● TÂCHE COURTE 1: Recopiez à l'identique la partie des enregistrements qui s'ouvre sur la ligne contenant "Click the 'Building" et se ferme sur la ligne contenant "[x=92, y=155]", ces deux lignes incluses.

Vous rêvez de quelle Côte d'Ivoire pour les travailleurs ? Quel est le profit du candidat des travailleurs de Côte d'Ivoire ?
Vous savez, quand on a commencé à annoncer ces élections présidentielles, nous avons écrit à tous les partis politiques. Nous avions cherché à les rencontrer pour savoir ce qu'ils avaient dans le ventre et ce qu'ils comptaient faire pour les travailleurs. Nous avons été reçus par le président Bédié. Le président Wodié a préféré venir nous voir. Il y a le président Anaky qui a souhaité nous voir. Le Président Gbagbo disait autrefois, quand est-ce qu'on allait l'inviter ? Bon, Mme Simone Gbagbo est venue ici, nous l'avons écoutée et écouté tout le monde. Donc, après nous allons faire notre point pour savoir qui envisage de faire le mieux pour les travailleurs. Pour le moment, comme nous n'avons pas fini de faire le tour, nous n'avons rien à dire.
Entretien réalisé par Parfait Tadjau,
Diarrassouba Sory et Morgan Ekra
M. le secrétaire général de l'Ugtci, une année difficile pour les travailleurs vient de s'achever. 2010 commence. Est-ce qu'on peut dire qu'elle commence bien ?

Lignes du jeu de données:
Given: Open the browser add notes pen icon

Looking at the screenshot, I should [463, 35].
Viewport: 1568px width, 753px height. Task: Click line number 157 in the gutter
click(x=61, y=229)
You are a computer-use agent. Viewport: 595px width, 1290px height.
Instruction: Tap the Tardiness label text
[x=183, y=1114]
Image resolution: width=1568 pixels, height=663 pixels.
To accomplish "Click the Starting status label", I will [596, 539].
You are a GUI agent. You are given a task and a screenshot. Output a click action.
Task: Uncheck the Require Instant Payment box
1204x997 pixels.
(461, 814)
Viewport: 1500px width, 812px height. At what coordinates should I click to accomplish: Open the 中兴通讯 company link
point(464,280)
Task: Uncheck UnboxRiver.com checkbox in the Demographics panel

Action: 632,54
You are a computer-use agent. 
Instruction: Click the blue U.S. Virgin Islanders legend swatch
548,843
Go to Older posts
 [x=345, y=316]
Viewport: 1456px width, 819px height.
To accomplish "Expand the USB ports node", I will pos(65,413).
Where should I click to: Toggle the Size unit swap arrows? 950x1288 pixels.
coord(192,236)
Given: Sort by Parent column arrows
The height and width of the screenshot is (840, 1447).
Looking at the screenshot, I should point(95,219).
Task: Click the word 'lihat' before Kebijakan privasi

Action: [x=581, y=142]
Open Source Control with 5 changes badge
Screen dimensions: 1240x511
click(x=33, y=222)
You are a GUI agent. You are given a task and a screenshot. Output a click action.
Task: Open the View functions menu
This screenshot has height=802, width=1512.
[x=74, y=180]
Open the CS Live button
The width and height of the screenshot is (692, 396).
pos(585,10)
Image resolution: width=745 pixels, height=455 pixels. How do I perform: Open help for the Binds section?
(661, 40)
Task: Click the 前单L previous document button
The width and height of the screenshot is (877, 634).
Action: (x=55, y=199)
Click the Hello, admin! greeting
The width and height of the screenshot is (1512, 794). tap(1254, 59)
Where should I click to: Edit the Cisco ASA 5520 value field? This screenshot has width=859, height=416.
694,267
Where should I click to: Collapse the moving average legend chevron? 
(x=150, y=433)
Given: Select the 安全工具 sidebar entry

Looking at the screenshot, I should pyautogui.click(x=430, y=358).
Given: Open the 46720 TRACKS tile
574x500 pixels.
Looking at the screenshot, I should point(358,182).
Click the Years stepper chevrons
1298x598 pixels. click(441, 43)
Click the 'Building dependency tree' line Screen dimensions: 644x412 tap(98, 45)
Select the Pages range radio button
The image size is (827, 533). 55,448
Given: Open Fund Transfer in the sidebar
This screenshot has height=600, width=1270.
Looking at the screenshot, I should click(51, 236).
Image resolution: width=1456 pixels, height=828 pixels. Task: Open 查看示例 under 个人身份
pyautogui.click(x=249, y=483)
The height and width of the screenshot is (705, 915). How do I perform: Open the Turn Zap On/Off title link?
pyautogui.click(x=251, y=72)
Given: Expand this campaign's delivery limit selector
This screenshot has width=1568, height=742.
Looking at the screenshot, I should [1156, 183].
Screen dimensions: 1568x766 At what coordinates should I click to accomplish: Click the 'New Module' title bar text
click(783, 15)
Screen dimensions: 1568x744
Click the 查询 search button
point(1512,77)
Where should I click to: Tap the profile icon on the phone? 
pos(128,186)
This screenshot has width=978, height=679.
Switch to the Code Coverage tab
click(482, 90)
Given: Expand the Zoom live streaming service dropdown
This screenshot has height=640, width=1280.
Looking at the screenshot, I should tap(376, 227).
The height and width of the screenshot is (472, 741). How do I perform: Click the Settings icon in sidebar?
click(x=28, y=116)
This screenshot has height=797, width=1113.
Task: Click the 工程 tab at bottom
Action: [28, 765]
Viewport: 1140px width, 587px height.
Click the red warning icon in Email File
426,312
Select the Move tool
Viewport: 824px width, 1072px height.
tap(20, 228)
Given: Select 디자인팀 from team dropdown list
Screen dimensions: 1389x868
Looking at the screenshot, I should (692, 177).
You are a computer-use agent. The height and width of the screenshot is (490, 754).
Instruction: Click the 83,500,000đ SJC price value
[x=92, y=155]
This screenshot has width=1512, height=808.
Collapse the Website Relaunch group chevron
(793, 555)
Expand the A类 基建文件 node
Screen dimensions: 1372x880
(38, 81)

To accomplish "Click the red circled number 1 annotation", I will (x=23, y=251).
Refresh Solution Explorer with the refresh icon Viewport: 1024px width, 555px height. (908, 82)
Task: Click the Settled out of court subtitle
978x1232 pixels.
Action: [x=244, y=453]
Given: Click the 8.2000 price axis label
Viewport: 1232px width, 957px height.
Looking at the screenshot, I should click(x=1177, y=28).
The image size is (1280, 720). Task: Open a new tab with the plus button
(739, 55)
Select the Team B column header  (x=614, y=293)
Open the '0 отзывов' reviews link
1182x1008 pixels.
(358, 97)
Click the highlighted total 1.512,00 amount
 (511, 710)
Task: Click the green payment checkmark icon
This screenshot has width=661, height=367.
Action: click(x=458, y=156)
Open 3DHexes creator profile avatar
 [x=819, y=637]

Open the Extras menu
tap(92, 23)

● TÂCHE COURTE 2: Résumez l'extrait d'entretien en deux phrases.

● RÉPONSE FINALE 1:
Click the 'Building dependency tree' line Screen dimensions: 644x412 tap(98, 45)
Select the Pages range radio button
The image size is (827, 533). 55,448
Given: Open Fund Transfer in the sidebar
This screenshot has height=600, width=1270.
Looking at the screenshot, I should click(51, 236).
Image resolution: width=1456 pixels, height=828 pixels. Task: Open 查看示例 under 个人身份
pyautogui.click(x=249, y=483)
The height and width of the screenshot is (705, 915). How do I perform: Open the Turn Zap On/Off title link?
pyautogui.click(x=251, y=72)
Given: Expand this campaign's delivery limit selector
This screenshot has width=1568, height=742.
Looking at the screenshot, I should [1156, 183].
Screen dimensions: 1568x766 At what coordinates should I click to accomplish: Click the 'New Module' title bar text
click(783, 15)
Screen dimensions: 1568x744
Click the 查询 search button
point(1512,77)
Where should I click to: Tap the profile icon on the phone? 
pos(128,186)
This screenshot has width=978, height=679.
Switch to the Code Coverage tab
click(482, 90)
Given: Expand the Zoom live streaming service dropdown
This screenshot has height=640, width=1280.
Looking at the screenshot, I should tap(376, 227).
The height and width of the screenshot is (472, 741). How do I perform: Click the Settings icon in sidebar?
click(x=28, y=116)
This screenshot has height=797, width=1113.
Task: Click the 工程 tab at bottom
Action: [28, 765]
Viewport: 1140px width, 587px height.
Click the red warning icon in Email File
426,312
Select the Move tool
Viewport: 824px width, 1072px height.
tap(20, 228)
Given: Select 디자인팀 from team dropdown list
Screen dimensions: 1389x868
Looking at the screenshot, I should (692, 177).
You are a computer-use agent. The height and width of the screenshot is (490, 754).
Instruction: Click the 83,500,000đ SJC price value
[x=92, y=155]

● RÉPONSE FINALE 2: Interrogée sur la Côte d'Ivoire souhaitée pour les travailleurs et sur leur candidat, la partie qui répond explique avoir écrit à tous les partis politiques dès l'annonce de l'élection présidentielle. Elle indique avoir été reçue par le président Bédié, avoir vu venir le président Wodié et Mme Simone Gbagbo, tandis que le président Anaky a souhaité la rencontrer, et précise qu'elle n'a rien à dire pour le moment, car elle n'a pas fini de faire le tour avant de juger qui fera le mieux pour les travailleurs.